Designing a Normalized Schema

Normalization is the formal process of successively reducing relations that have anomalies to produce smaller, well-structured and stable relations. A relation is a named, two-dimensional table of data. A well-structured relation contains minimum amount of redundancy and allows users to INSERT, UPDATE and DELETE rows in a table without errors or inconsistencies(Hoffer et al., 2016).

Critical to normalization is designating a primary key for a relation. Primary keys could be identified in all the explored datasets except game_log. However, the data dictionary on the Retrosheet site shows that Retrosheet uses a twelve-character ID comprising of the date, h_name and number_of_game fields to identify each game.We will create a game_id field which combines these fields to identify games in our database.

Following the above data exploration, here are some examples of anomalies that need to be addressed in creating a normalized database.

1. Column Repetition

  • In game_log, all game-level stats are repeated for the home team and the visiting team. We can address this column repetition by having a table that lists each game stat twice, one for each team.
  • The appearance in a game has also been repeated for players, managers and umpires. We can create a table to capture appearances in games by these persons.

2. Repetition of data across tables

  • The start, end and sequence columns in team_codes can be derived from game-level data in game_log.
  • Similarly, the start and end columns in park_codes can be reproduced using data in game_log.
  • The identifying information (iDs, names, etc) of teams and persons in game_log can be obtained from team_codes and person_codes respectively. Though, person_codes has data about coaches, game_log has no information about coaches so will not store information about coaches in the database.
  • The debut dates in person_codes can be derived from game-level data in game_log.

3. Non-primary key columns not attributes of the primary key

In a normalized table, every non-key attribute must be determined by the primary key. All attributes not determined by the primary key are better placed in their own tables.

  • In park_codes, state can be identified by city. This is an example of transitive dependency and these attributes should be in a separate table(Hoffer et al., 2016).
  • As noted above regarding column repetition, in game_log, we can keep team-specific stats in a sperate table and game appearances of persons in another table.

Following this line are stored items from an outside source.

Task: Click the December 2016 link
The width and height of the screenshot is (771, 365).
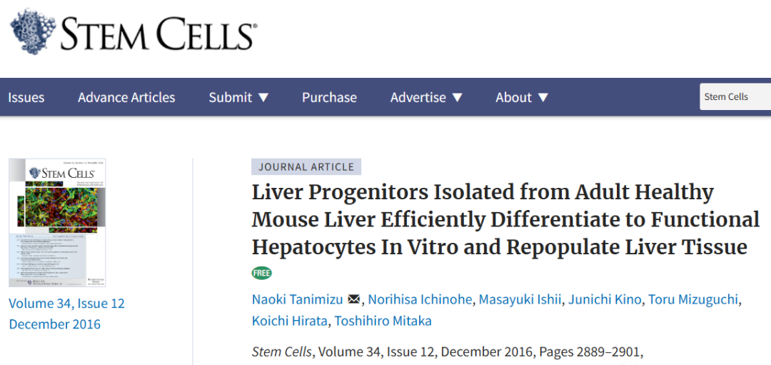Action: coord(54,324)
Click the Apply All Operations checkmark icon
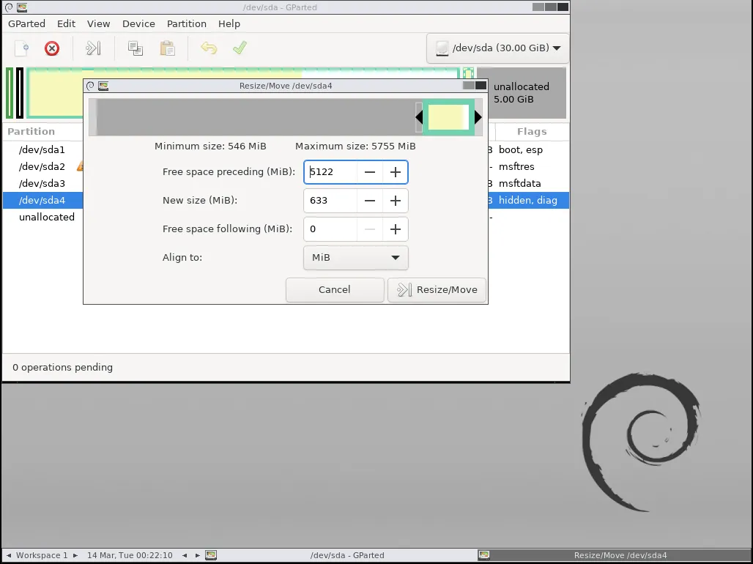The image size is (753, 564). pos(239,48)
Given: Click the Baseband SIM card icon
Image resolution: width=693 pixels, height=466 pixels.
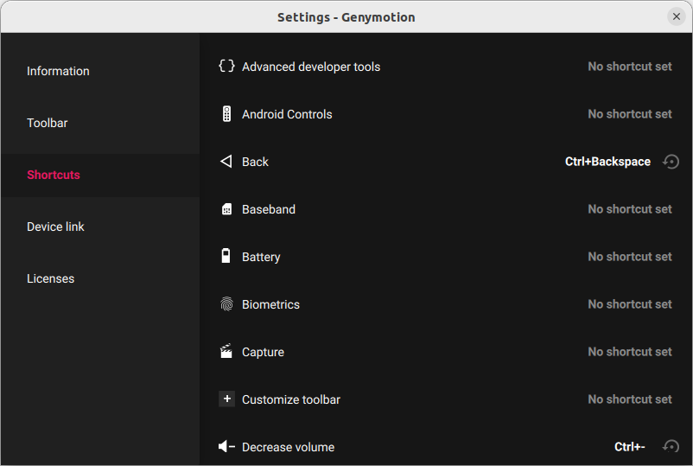Looking at the screenshot, I should [226, 209].
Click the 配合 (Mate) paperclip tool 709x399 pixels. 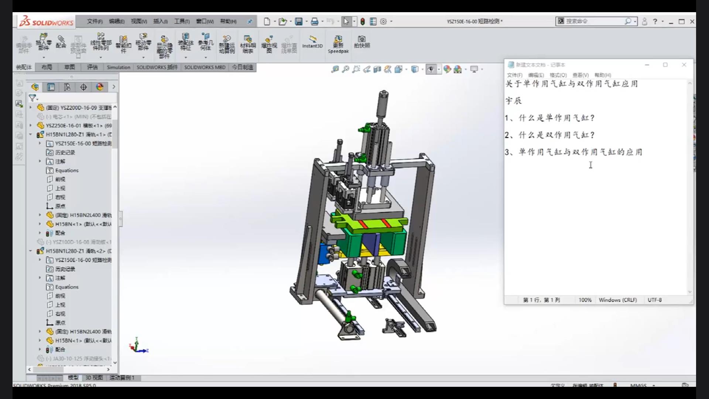(x=61, y=42)
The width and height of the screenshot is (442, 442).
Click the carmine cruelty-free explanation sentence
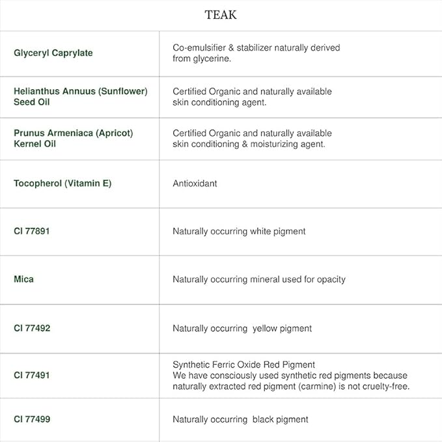[290, 381]
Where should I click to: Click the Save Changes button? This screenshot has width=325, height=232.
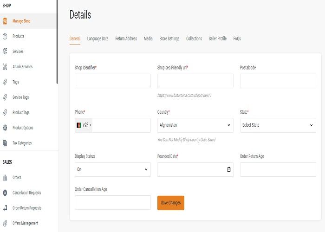tap(171, 203)
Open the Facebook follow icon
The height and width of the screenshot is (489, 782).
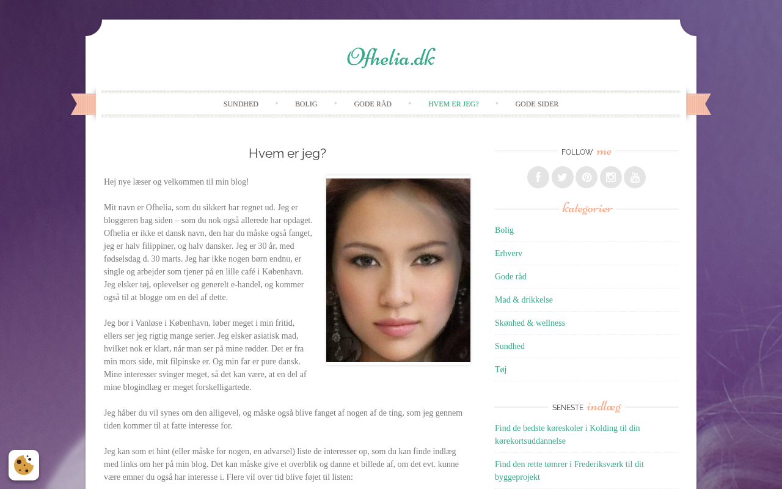coord(538,177)
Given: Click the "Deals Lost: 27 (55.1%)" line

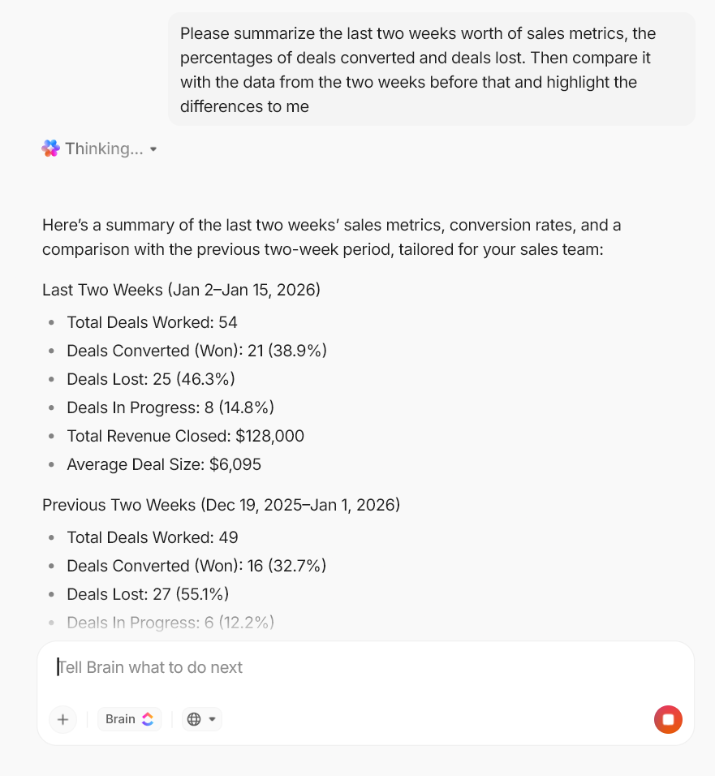Looking at the screenshot, I should point(148,594).
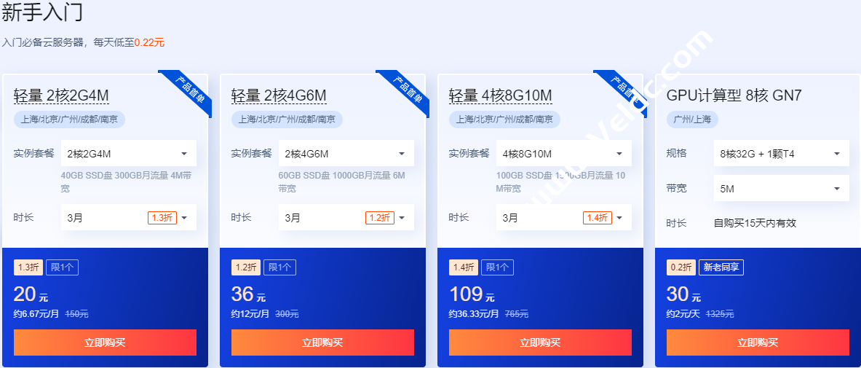Expand the 8核32G + 1颗T4 spec dropdown
Image resolution: width=861 pixels, height=368 pixels.
pyautogui.click(x=782, y=154)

All other stats not referring to a specific team or player can also be kept in another table.
  • We can also have a table to store information about the various leagues.

Below is the normalized schema of the baseball game database based on the above normalization considerations.

Schema of Baseball Game Database

Schema of Baseball Game Database


Importing Original Game Data

With our normalized schema ready, let’s import the original data into a database called MLB which has been created in SQL Server.

#establish a connection to MLB database in SQL SERVER
db_conn <- dbConnect(odbc(),
                  Driver = "SQL SERVER",
                  Server = "ERNEST",
                  Database = "MLB",
                  Trusted_Connection = "True")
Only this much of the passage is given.